Ihre Aufgaben
1. Erklären Sie anhand des Textauszugs in ein bis drei Sätzen, mit welcher Begründung ein Verleger das Manuskript in einem persönlichen Schreiben ablehnte.
2. Geben Sie den Textauszug von „Erst 1993 erhielt“ bis „eigenen Recherche (siehe Prolog).“ wortgetreu wieder.

Nachdem ich mein Tagebuch 1959 fertiggestellt hatte, reichte ich es bei einigen Verlagen ein. Die meisten schickten sie in dem beigefügten, selbst adressierten Umschlag zurück, zusammen mit einem formellen Ablehnungsschreiben. Aber ein Verleger, ich weiß nicht mehr, wer es war, schrieb mir sogar ein persönliches Ablehnungsschreiben, in dem er erklärte, dass die Veröffentlichung des Tagebuchs der Anne Frank mein Manuskript überflüssig gemacht habe. (S.262f)
Der Markt war gesättigt, muss man wohl resignierend konstatieren.

Erst 1993 erhielt Inges Neffe David E. Gumpert das Manuskript von Inges Tochter Julie. In den folgenden Jahren recherchierte er bei Überlebenden in Europa und veröffentlichte das Ergebnis 2004 in einem amerikanisch-englischen Verlag unter dem Titel: Inge. A Girl's Journey through Nazi Europe. Dieses Buch wurde zum Ausgangspunkt meiner eigenen Recherche (siehe Prolog). 


Die Vergangenheit - ein unbesiegbarer Feind 
Die Vergangenheit ist nicht tot, sie ist nicht einmal vergangen und holt Inge immer wieder ein.

Daten zur Durchsicht
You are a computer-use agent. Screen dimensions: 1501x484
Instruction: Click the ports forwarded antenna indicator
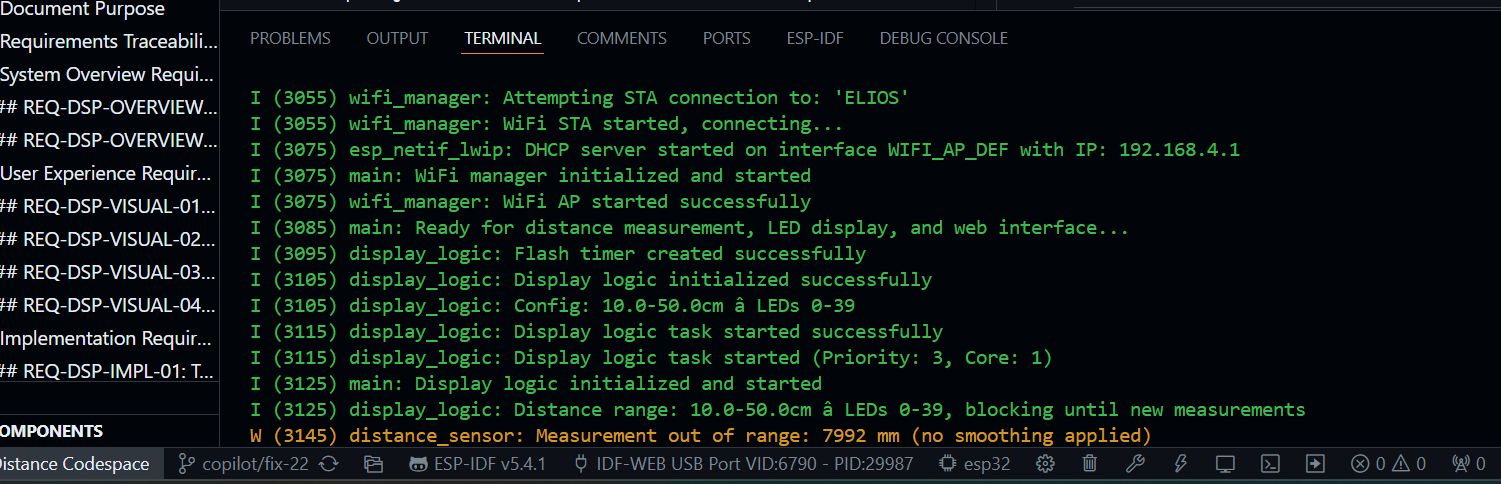pyautogui.click(x=1468, y=464)
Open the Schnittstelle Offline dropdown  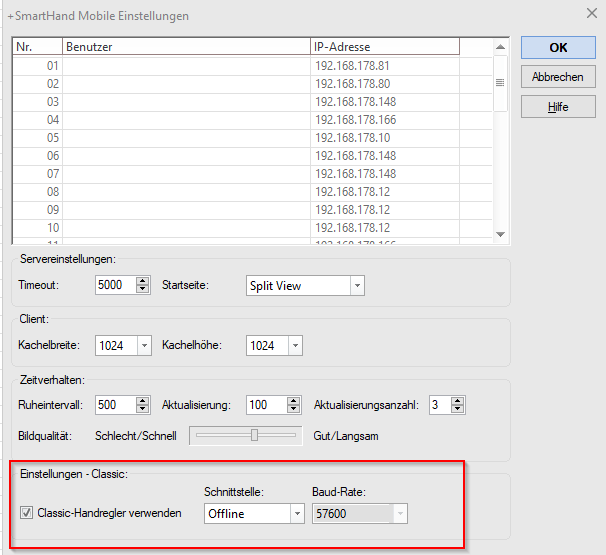(296, 513)
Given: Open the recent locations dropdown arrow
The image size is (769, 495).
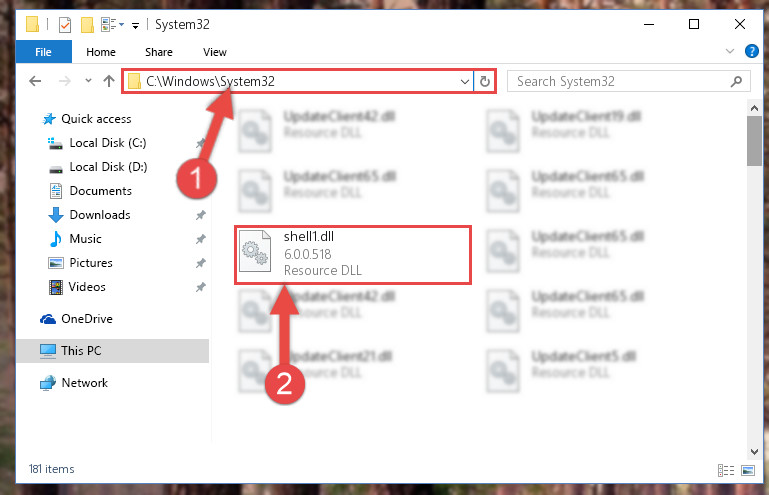Looking at the screenshot, I should pos(88,80).
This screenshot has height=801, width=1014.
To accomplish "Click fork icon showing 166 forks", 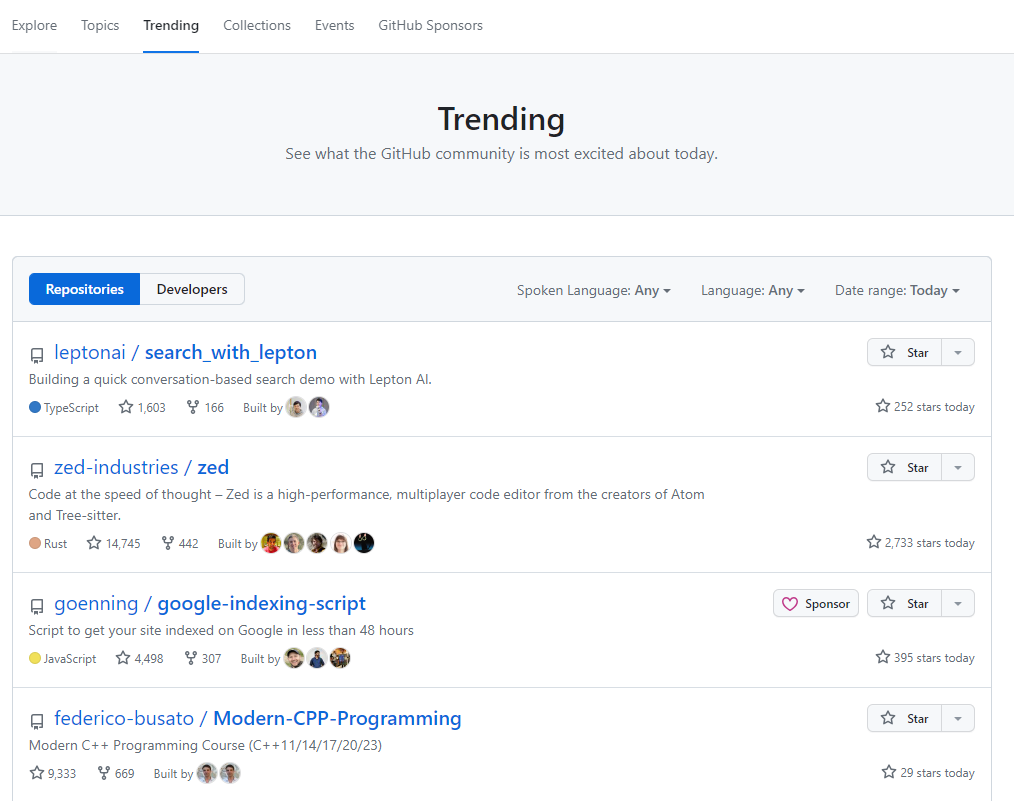I will pos(193,407).
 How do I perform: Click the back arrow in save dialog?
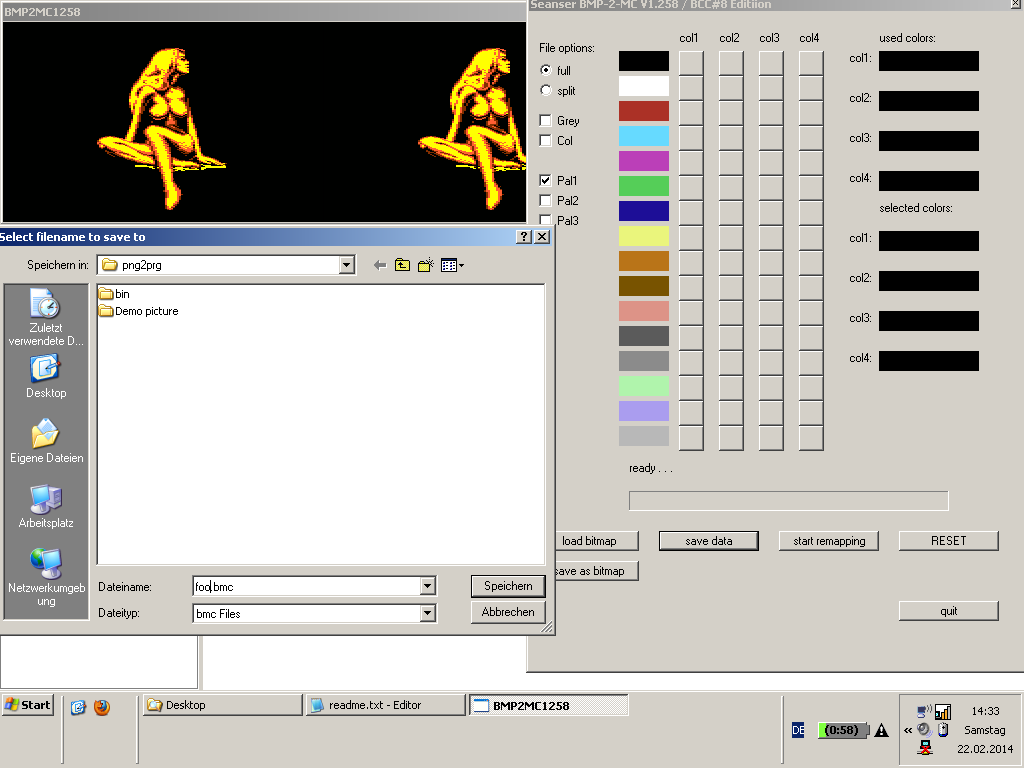380,265
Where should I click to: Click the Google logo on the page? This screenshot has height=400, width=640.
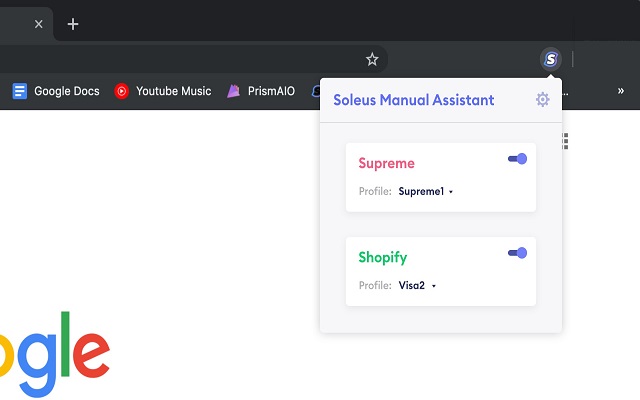click(55, 352)
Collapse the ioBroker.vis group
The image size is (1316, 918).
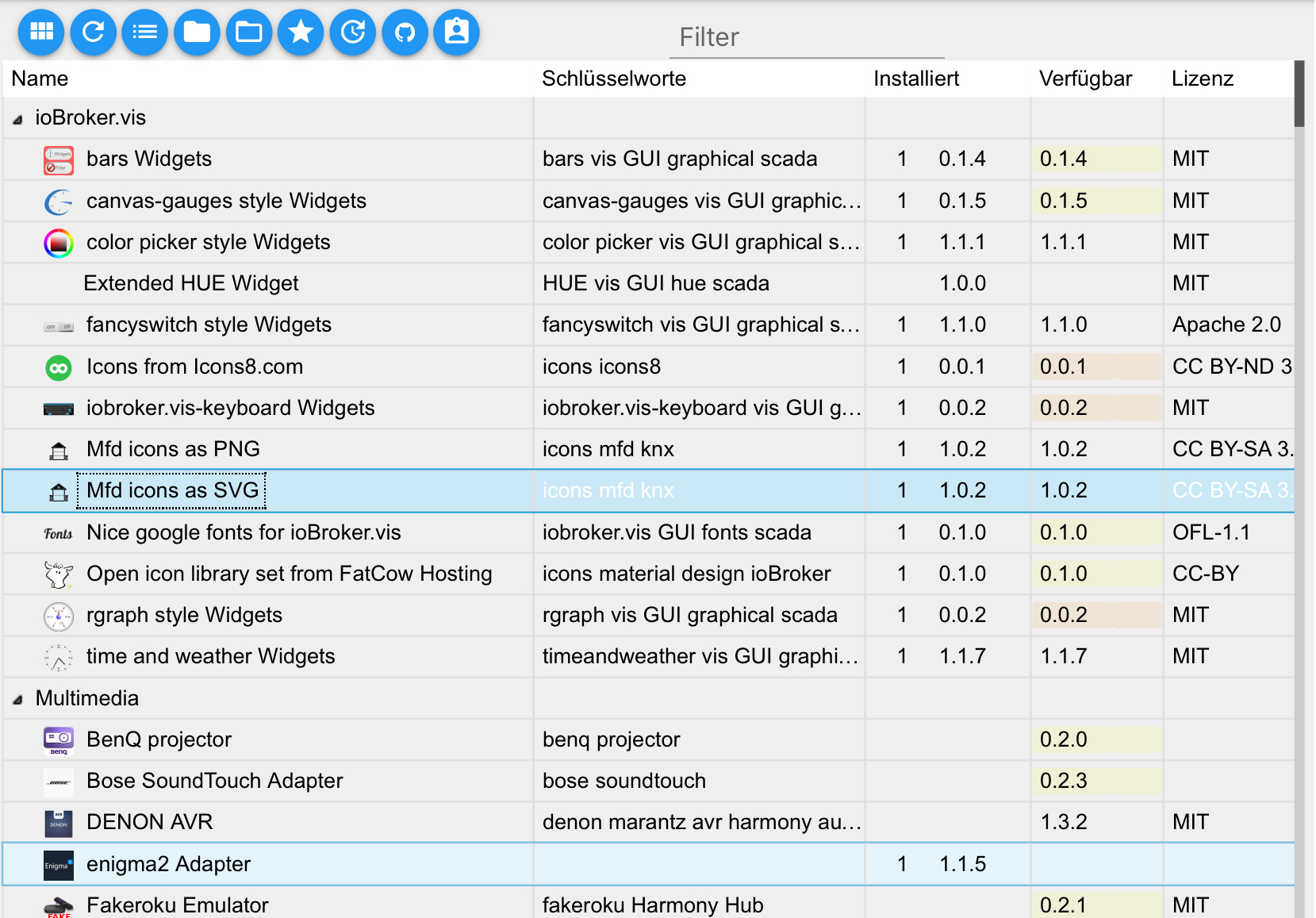pyautogui.click(x=17, y=119)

Lösungen
1. Der Verleger begründete die Ablehnung damit, dass die Veröffentlichung des Tagebuchs der Anne Frank das Manuskript überflüssig gemacht habe.

2.
Erst 1993 erhielt Inges Neffe David E. Gumpert das Manuskript von Inges Tochter Julie. In den folgenden Jahren recherchierte er bei Überlebenden in Europa und veröffentlichte das Ergebnis 2004 in einem amerikanisch-englischen Verlag unter dem Titel: Inge. A Girl's Journey through Nazi Europe. Dieses Buch wurde zum Ausgangspunkt meiner eigenen Recherche (siehe Prolog).